Vortices and the saturation of the vertical shear instability in protoplanetary disks

TL;DR

This paper investigates the vertical shear instability (VSI) in protoplanetary disks, showing that VSI modes can reach large amplitudes despite parasitic instabilities, and explores their role in vortex formation and interaction with magnetic fields.

Contribution

It demonstrates that VSI modes are nonlinear solutions unaffected by amplitude, and analyzes how parasitic instabilities and magnetic fields influence VSI saturation and vortex formation.

Findings

VSI modes can attain large amplitudes despite parasitic Kelvin-Helmholtz instabilities.

Vortices formed are non-axisymmetric and have a pronounced vertical dependence.

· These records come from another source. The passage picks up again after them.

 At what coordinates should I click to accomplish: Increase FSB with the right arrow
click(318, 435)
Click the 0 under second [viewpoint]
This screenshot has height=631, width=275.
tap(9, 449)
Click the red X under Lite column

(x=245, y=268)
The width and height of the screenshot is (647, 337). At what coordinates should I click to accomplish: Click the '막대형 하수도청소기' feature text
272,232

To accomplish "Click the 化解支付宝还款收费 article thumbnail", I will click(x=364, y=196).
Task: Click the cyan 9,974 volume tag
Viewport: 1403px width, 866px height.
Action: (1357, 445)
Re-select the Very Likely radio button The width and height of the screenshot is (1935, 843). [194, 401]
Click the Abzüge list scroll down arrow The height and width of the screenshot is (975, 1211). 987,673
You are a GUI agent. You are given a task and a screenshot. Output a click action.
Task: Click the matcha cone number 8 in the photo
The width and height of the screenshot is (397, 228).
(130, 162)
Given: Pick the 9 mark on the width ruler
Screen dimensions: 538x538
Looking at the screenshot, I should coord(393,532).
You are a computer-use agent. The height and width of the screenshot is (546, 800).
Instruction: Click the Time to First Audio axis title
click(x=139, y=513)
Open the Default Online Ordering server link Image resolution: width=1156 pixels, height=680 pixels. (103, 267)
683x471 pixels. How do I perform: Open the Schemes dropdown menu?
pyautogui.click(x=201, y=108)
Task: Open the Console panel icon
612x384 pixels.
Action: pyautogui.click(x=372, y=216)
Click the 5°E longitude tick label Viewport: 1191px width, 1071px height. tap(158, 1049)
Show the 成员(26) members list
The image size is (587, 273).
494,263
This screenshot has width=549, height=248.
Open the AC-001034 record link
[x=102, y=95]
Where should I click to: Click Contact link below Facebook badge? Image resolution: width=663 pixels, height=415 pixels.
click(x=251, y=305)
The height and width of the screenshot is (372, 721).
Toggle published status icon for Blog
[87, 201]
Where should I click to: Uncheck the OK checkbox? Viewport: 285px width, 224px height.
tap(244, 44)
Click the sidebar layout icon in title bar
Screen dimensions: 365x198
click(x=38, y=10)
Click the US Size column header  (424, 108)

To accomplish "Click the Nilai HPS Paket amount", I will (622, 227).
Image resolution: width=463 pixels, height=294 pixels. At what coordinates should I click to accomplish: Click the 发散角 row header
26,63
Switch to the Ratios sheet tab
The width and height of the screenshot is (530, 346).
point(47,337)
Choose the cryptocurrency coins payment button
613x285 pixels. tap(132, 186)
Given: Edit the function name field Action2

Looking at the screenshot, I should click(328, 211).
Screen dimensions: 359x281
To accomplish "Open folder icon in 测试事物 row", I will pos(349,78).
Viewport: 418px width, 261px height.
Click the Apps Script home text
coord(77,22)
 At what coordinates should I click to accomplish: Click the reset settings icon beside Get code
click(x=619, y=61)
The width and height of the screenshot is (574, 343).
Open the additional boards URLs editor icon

Magnetic fields can suppress the VSI, especially in ionized disk regions.

Abstract

If sufficiently irradiated by its central star, a protoplanetary disks falls into an equilibrium state exhibiting vertical shear. This state may be subject to a hydrodynamical instability, the `vertical shear instability' (VSI), whose breakdown into turbulence transports a moderate amount of angular momentum while also facilitating planet formation, possibly via the production of small-scale vortices. In this paper, we show that VSI modes (a) exhibit arbitrary spatial profiles and (b) remain nonlinear solutions to the incompressible local equations, no matter their amplitude. The modes are themselves subject to parasitic Kelvin-Helmholtz instability, though the disk rotation significantly impedes the parasites and permits the VSI to attain large amplitudes (fluid velocities < 10% the sound speed). This `delay' in saturation probably explains the prominence of the VSI linear modes in global simulations. More generally, the parasites may set the amplitude of VSI turbulence in strongly irradiated disks. They are also important in breaking the axisymmetry of the flow, via the unavoidable formation of vortices. The vortices, however, are not aligned with the orbital plane and thus express a pronounced $z$-dependence. We also briefly demonstrate that the vertical shear has little effect on the magnetorotational instability, whereas magnetic fields easily quench the VSI, a potential issue in the ionised surface regions of the disk and also at larger radii.